Hunter donated land for a school, two churches, and land to become the first cemetery for negro people in Gaston County: Mt. Sinai Baptist Church and Rock Grove A.M.E. Zion Church, now known as Burge Memorial United Methodist Church. In addition to building two churches, Hunter saw the need to formally educate the children in the community. In 1887, Hunter formed a five-member Public School Committee and donated the land for the first school created for black children after slavery ended, named the District 12 Colored School.

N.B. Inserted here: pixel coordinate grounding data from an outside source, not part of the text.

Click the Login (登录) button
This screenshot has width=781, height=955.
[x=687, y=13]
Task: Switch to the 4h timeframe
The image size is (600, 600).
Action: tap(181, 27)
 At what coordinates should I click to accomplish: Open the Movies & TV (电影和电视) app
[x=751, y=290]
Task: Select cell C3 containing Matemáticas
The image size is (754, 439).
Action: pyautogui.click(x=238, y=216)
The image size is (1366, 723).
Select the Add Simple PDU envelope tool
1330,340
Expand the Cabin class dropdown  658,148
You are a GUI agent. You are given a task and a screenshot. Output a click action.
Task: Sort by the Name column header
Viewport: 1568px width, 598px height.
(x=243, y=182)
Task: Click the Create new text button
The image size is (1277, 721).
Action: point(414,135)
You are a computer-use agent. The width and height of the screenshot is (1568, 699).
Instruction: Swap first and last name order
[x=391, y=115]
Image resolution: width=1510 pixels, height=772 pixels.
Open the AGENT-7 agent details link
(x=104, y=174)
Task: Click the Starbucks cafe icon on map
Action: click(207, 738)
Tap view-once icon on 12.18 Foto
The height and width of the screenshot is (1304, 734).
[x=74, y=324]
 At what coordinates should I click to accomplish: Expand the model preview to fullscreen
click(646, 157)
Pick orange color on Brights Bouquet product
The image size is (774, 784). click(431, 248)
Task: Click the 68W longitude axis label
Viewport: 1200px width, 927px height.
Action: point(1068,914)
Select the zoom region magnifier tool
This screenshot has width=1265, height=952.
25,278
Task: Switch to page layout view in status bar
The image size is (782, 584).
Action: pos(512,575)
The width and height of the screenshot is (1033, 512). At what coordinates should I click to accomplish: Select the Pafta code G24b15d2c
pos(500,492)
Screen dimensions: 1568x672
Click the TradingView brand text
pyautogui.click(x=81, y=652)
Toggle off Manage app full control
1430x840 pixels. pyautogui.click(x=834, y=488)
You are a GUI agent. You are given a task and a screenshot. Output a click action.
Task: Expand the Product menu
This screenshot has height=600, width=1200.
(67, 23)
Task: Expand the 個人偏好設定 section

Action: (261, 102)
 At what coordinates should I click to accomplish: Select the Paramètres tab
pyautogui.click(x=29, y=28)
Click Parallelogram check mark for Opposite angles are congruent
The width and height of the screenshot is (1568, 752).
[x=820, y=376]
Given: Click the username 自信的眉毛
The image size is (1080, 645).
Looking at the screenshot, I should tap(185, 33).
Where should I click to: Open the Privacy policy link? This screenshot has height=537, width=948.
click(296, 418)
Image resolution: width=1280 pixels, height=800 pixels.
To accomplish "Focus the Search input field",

== Industrial Revolution ==
Hunter sold land to Abel Peterson Rhyne and Daniel Efird Rhyne to build the area's first cotton mill in 1875. The Mount Holly Manufacturing Mill was constructed on the land which Hunter purchased in 1874 from R.C.G. Love. It was the fourth mill to be built in Gaston County and is the oldest surviving cotton mill today. The name of the mill was derived from the famed yarn mill in Mount Holly, New Jersey, in hopes of taking after their success. The mill's success and the prosperity of the area led local residents to petition the North Carolina General Assembly for the incorporation of Mount Holly in 1879. In 1913, Hunter sold the Mayes Manufacturing Company a stretch of land near the South Fork Catawba River and the Southern Railroad, where they built a cotton textile mill.

== Personal life ==
Hunter married his first wife Rebecca and had 11 children. Rebecca died in 1890. He married his second wife, Maggie Wells Hunter, seven years later and had two children named Torrance and Elmina (Mena). Maggie Hunter died on January 9, 1940, at the age of 79.

== Death and legacy ==
Hunter died on September 24, 1918, at the age of 93. He is buried at the cemetery of Burge Memorial United Methodist Church.

The Mount Holly Historical Society paid tribute to Ransom Hunter's life by naming him their 2017 Historic Person of the Year.

On October 17, 2017, Hunter was featured and celebrated along with the North Carolina Department of Public Instruction in the AT&T 2018 Edition of The Heritage Calendar.

In 2018, two of Hunter's great-great-granddaughters created The Ransom Hunter Foundation to inspire others through his story and promote philanthropic investment in the community.

In 2021, the Gastonia Honey Hunters professional Atlantic League baseball team was named after Ransom Hunter.